Todo lo que enviamos a Ucrania se transfiere a través de la OTAN y nos pagan por completo. Pagan sin faltar un centavo", declaró el líder estadounidense.

Esto se considera un cambio decisivo en la política exterior de Trump para reducir la carga financiera de los contribuyentes estadounidenses, al tiempo que promueve que los aliados europeos sean más responsables con la seguridad común.
Trump también elogió a los países miembros de la OTAN, llamándolos "amigos y aliados" después de que estos países aceptaran aumentar el gasto militar hasta el 5% del PIB. Esta es una cifra récord, superando con creces el 2% que Estados Unidos había instado durante muchos años.

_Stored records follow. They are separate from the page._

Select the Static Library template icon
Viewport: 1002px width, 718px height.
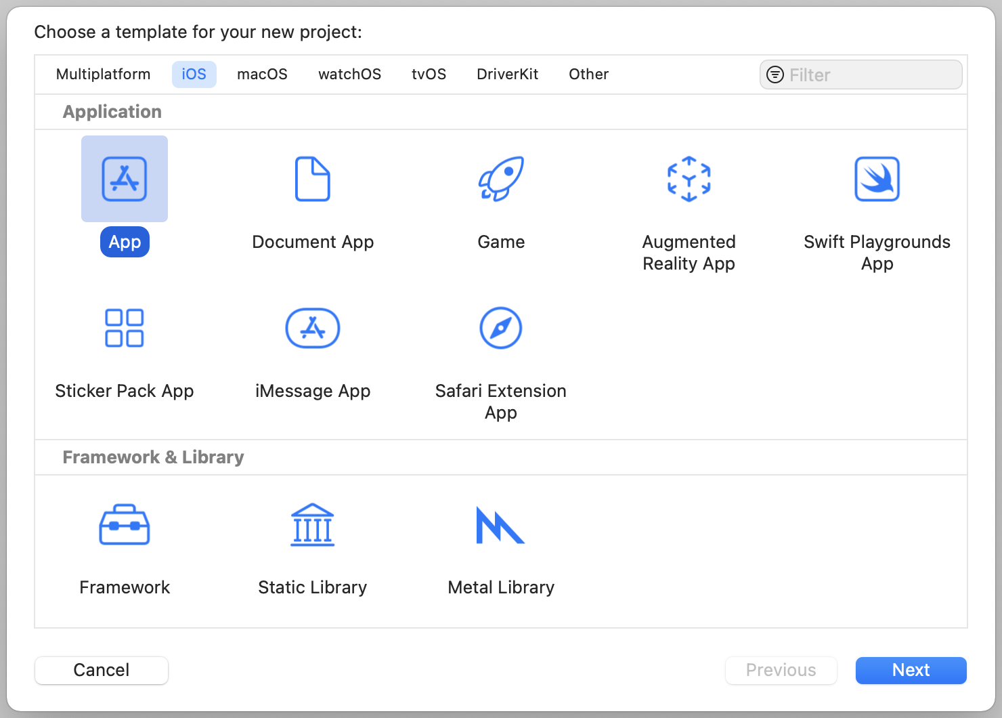click(312, 525)
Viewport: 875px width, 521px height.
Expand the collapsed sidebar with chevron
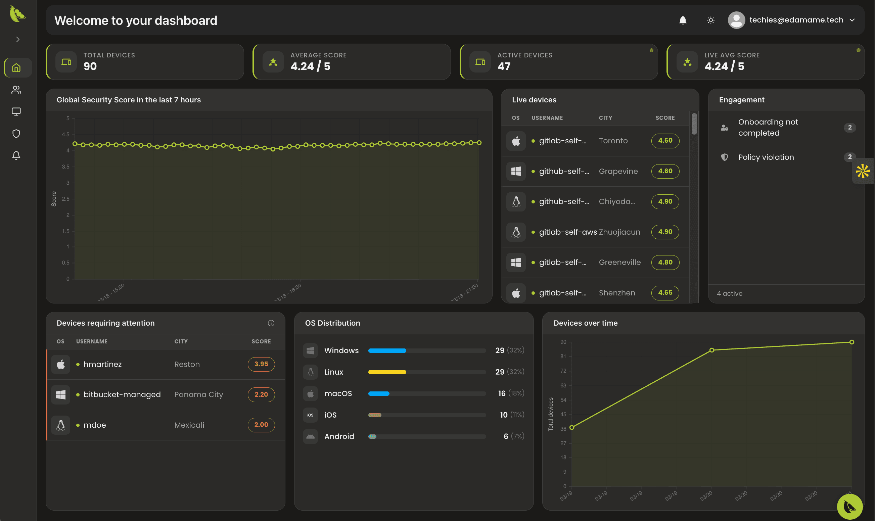point(18,39)
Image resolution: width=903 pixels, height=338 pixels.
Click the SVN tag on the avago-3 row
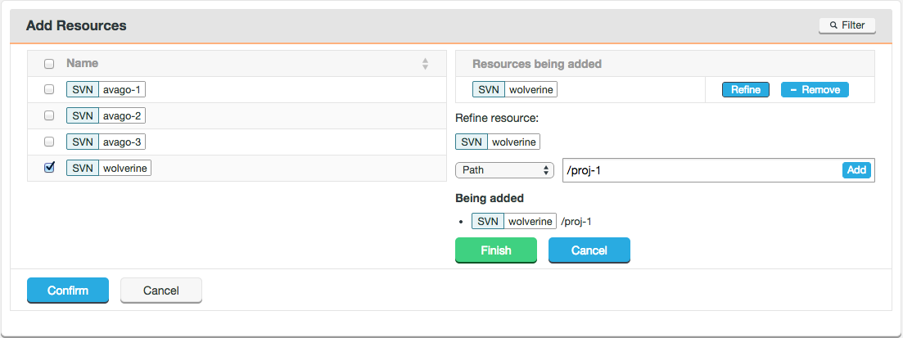83,142
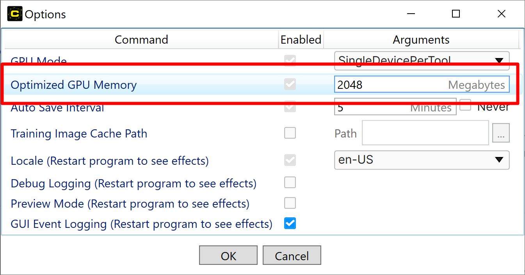Maximize the Options window
Image resolution: width=525 pixels, height=275 pixels.
(456, 14)
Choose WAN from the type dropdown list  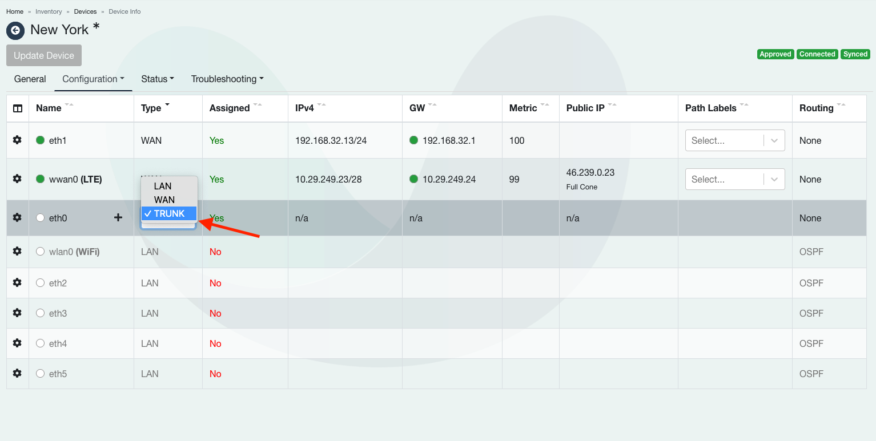164,200
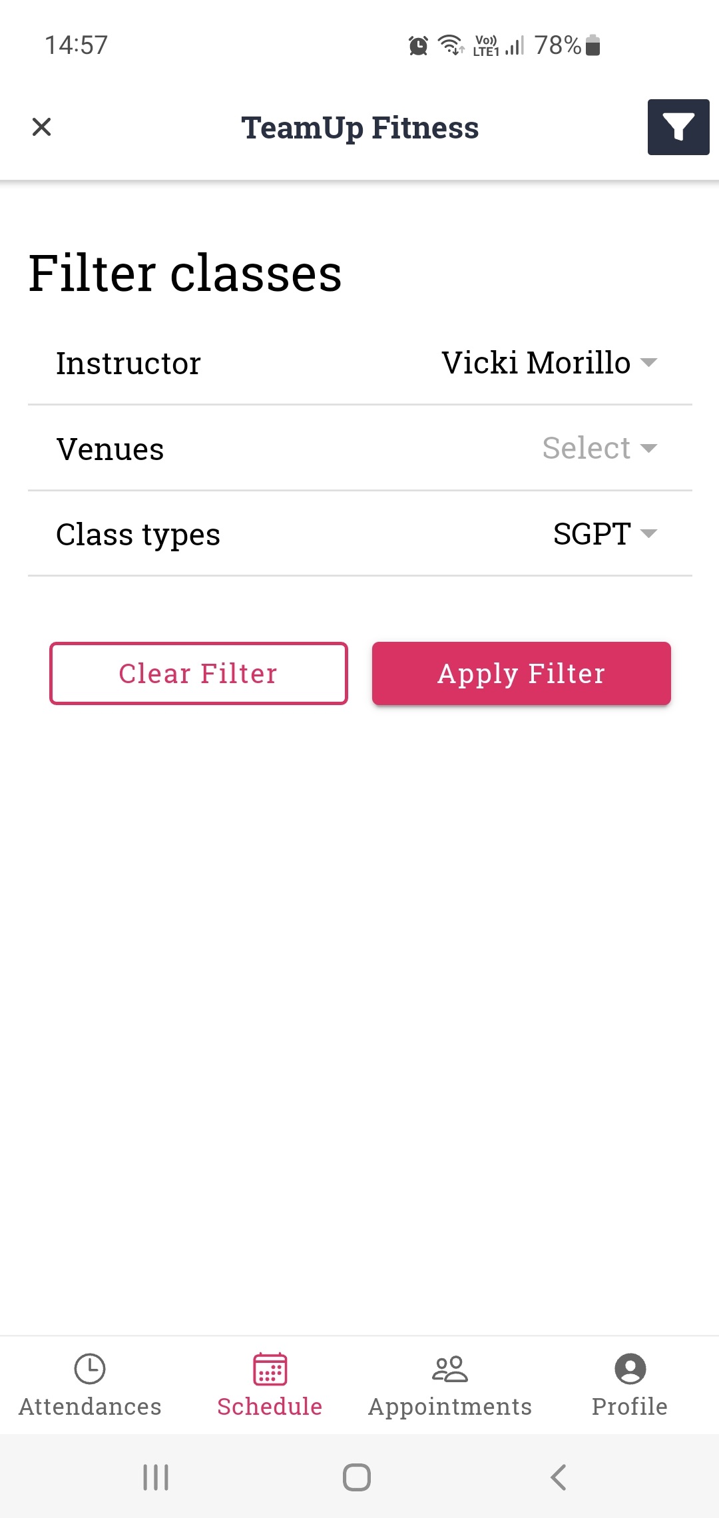Viewport: 719px width, 1518px height.
Task: Tap the Schedule calendar icon
Action: (x=270, y=1369)
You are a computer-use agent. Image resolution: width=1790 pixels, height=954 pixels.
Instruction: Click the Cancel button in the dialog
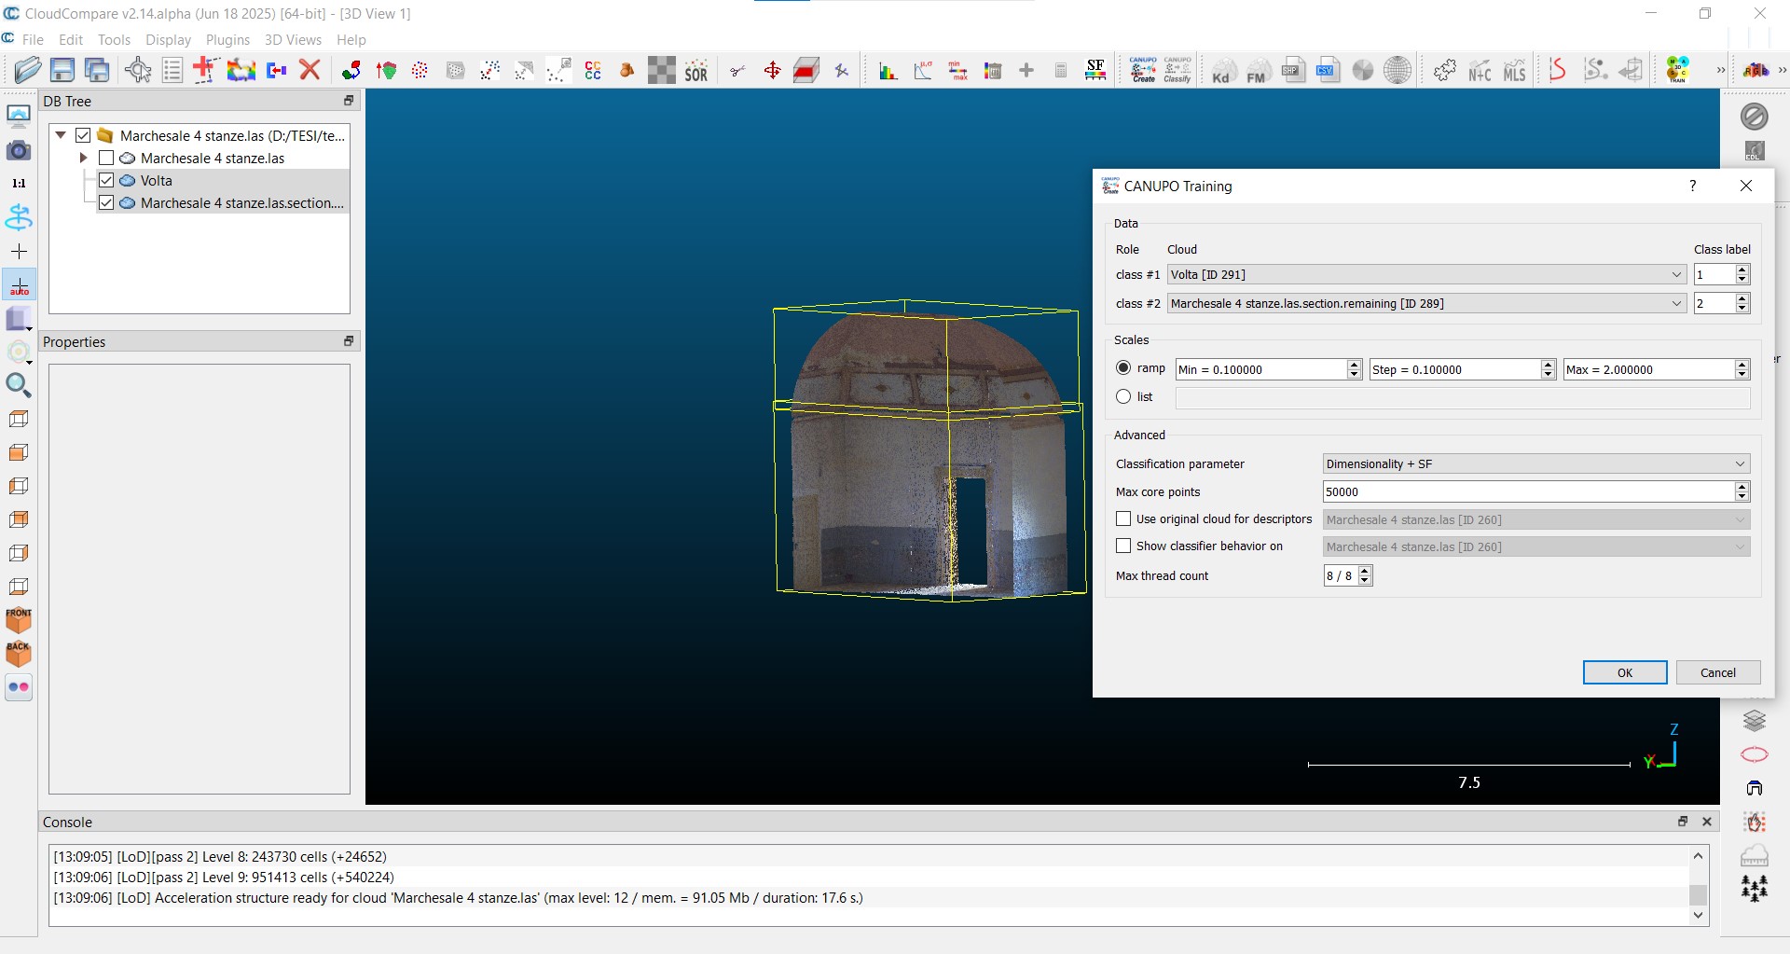1717,672
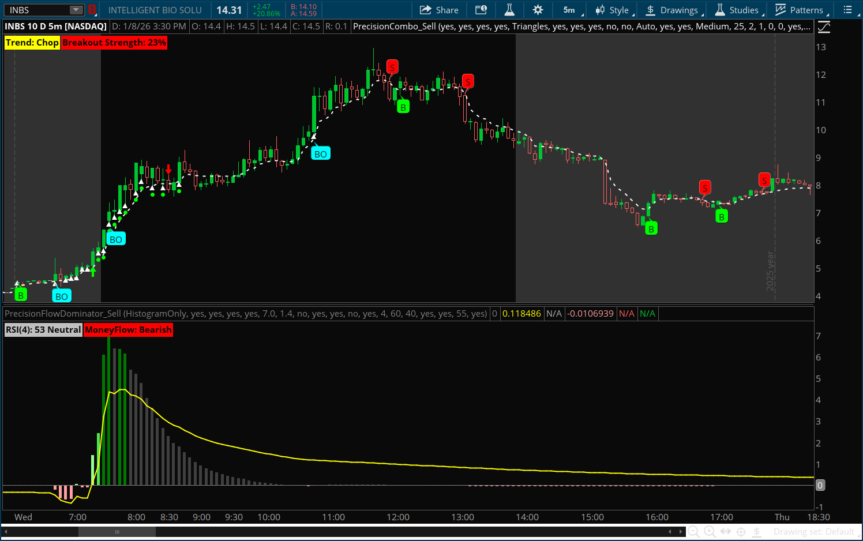Zoom out with magnifier minus icon
Screen dimensions: 863x541
tap(693, 532)
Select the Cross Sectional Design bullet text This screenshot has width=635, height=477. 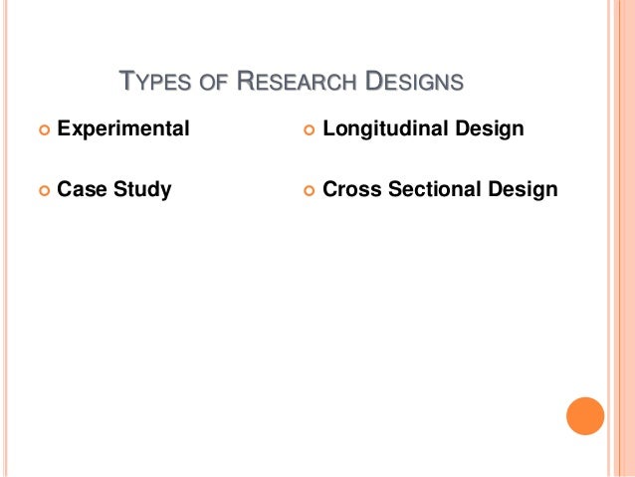[x=440, y=189]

Se considera que la aceptación de esta cláusula por parte de la OTAN tiene como objetivo mantener el compromiso de Estados Unidos con la alianza durante el segundo mandato de Trump.
Según los analistas, este modelo de "pago de terceros" ayuda a la industria de defensa estadounidense a obtener miles de millones de dólares en ingresos por nuevos pedidos de armas. Al mismo tiempo, elevar la responsabilidad de pago a la OTAN también ayuda a Trump a sofocar las críticas internas sobre el despilfarro del presupuesto nacional en conflictos extranjeros. Sin embargo, el gasto del 5% del PIB está generando preocupación por la terrible presión presupuestaria sobre las economías europeas.
Se prevé que la situación en Ucrania experimente nuevos cambios, ya que el flujo de armas ahora tiene fuentes financieras más estables y sostenibles. Este consenso muestra que los aliados europeos han optado por comprometerse con las duras demandas de Washington para garantizar la protección militar de Estados Unidos en un contexto geopolítico mundial extremadamente complejo.